Um artigo publicado pelo site britânico Times Online atacou fortemente as chamadas ecocelebridades que não são tão “eco” assim. O texto, chamado Taking a Private Jet to Copenhagen (algo como Tomando um avião particular para Copenhague) chamou de hipócritas muitos atores e cantores que defendem práticas sustentáveis em público mas que, longe dos holofotes, levam um estilo de vida esbanjador.

Sobrou até para Al Gore, famoso não apenas por ter ocupado o cargo de vice-presidente dos Estados Unidos durante a administração Clinton, mas por seu ativismo ambiental de longa data e, principalmente por seu documentário Uma Verdade Inconveniente (2006), no qual alerta para o processo de mudança climática. Ele foi criticado por manter uma mansão com gastos extravagantes de energia elétrica.

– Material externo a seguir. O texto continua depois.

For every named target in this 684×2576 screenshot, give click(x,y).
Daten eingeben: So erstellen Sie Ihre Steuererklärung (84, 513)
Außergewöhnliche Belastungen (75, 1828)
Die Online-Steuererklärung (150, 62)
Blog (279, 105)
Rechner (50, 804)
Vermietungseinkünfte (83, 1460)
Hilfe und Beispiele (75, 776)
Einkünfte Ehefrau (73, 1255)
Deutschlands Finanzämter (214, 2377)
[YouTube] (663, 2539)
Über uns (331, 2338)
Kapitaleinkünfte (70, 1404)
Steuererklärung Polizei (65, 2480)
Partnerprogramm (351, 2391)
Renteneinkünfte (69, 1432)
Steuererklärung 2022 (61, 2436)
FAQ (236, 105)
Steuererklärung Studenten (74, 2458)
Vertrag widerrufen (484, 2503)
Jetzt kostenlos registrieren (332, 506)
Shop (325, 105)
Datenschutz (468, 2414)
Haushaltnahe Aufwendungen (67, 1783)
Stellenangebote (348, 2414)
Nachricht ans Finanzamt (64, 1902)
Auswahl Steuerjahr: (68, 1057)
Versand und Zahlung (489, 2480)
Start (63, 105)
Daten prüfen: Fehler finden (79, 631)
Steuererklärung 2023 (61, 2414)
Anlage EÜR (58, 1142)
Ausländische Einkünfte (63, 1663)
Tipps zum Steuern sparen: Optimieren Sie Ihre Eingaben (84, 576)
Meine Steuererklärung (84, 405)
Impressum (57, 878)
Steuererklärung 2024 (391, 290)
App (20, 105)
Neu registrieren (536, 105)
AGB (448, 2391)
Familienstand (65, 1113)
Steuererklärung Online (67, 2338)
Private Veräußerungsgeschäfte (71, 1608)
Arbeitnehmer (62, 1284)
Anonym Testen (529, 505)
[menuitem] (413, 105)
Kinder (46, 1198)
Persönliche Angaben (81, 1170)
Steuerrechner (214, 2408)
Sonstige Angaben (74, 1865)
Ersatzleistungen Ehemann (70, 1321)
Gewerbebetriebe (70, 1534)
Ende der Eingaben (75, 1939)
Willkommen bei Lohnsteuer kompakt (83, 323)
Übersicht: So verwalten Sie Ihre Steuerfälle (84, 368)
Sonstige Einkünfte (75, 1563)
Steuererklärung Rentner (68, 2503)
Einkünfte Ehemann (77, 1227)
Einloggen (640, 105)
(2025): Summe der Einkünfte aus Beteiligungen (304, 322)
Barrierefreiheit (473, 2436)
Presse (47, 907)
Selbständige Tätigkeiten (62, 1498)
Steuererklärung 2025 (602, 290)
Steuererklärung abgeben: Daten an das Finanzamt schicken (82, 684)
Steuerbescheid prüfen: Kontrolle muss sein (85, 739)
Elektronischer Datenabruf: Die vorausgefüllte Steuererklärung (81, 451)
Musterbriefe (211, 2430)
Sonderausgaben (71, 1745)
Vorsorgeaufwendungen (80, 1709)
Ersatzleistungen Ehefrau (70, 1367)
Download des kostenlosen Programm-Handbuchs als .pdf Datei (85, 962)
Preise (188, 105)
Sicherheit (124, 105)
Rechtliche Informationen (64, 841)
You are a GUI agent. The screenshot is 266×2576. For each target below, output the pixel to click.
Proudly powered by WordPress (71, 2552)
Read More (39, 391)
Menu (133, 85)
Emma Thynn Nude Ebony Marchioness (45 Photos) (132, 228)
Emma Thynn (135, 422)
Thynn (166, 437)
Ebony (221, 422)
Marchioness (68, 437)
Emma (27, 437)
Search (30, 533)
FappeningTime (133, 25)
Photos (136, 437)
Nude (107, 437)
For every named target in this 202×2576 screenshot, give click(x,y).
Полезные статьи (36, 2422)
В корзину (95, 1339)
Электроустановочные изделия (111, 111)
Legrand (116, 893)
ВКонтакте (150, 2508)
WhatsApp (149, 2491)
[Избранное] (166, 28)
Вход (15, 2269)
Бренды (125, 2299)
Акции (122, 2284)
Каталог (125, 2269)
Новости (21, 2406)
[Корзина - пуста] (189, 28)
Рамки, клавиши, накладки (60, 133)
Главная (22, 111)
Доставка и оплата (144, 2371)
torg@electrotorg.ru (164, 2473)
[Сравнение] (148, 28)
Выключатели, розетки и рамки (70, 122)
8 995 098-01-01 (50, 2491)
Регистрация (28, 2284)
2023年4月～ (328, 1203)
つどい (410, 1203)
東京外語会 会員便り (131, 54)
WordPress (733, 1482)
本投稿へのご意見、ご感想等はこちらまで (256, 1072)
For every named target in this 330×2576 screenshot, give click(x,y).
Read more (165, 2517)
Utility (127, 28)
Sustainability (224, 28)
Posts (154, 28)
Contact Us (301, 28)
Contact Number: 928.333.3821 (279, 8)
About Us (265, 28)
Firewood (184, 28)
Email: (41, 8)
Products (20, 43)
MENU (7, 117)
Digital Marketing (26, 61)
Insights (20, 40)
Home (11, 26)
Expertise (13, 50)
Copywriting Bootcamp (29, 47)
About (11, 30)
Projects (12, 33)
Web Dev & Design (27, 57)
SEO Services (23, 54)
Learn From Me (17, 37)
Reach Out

Autor do artigo, Jonathan Foreman coloca em sua lista, por exemplo, a cantora Sheryl Crow. Ela promoveu uma turnê pelos Estados Unidos para fazer campanha contra o aquecimento global. Divulgou que o ônibus utilizado nas viagens seria movido a biodiesel, menos poluente que os tradicionais combustíveis fósseis. Até aí tudo bem. Foreman, no entanto, apontou que uma comitiva de 13 grandes carros movidos a gasolina acompanhava o ônibus. Se levarmos em conta que carros movidos a gasolina emitem CO2 – e carros grandes emitem mais ainda – e que o gás é um dos principais causadores do efeito estufa, então todo a mobilização da cantora foi ofuscado pelo pequeno detalhe anti-ecológico.

Outro que não escapou às garras de Foreman foi o ator John Travolta. O astro de Embalos de Sábado a Noite é conhecido por sua paixão em voar. Outro fato conhecido é sua frota de aviões particulares, inclusive um Boeing 707. Ele, que já discursou em público na Inglaterra para falar sobre os perigos do aquecimento global, emitiu com seus voos particulares, segundo o artigo, cerca de 800 toneladas de CO2 somente no ano de 2006, ou mais de 100 vezes o que um britânico comum emite em um ano.

Na lista de celebridades que “falam verde” mas agem contrariamente estão o ator Tom Cruise e seus cinco aviões particulares, além da apresentadora Oprah Winfrey. O também ator Harrison Ford, que faz parte da diretoria da organização ambiental  Conservation Trust e já até depilou o peito para protestar contra o desmatamento no mundo também é adepto do confortável, porém, pouco ecológico estilo de vida dos aviões particulares.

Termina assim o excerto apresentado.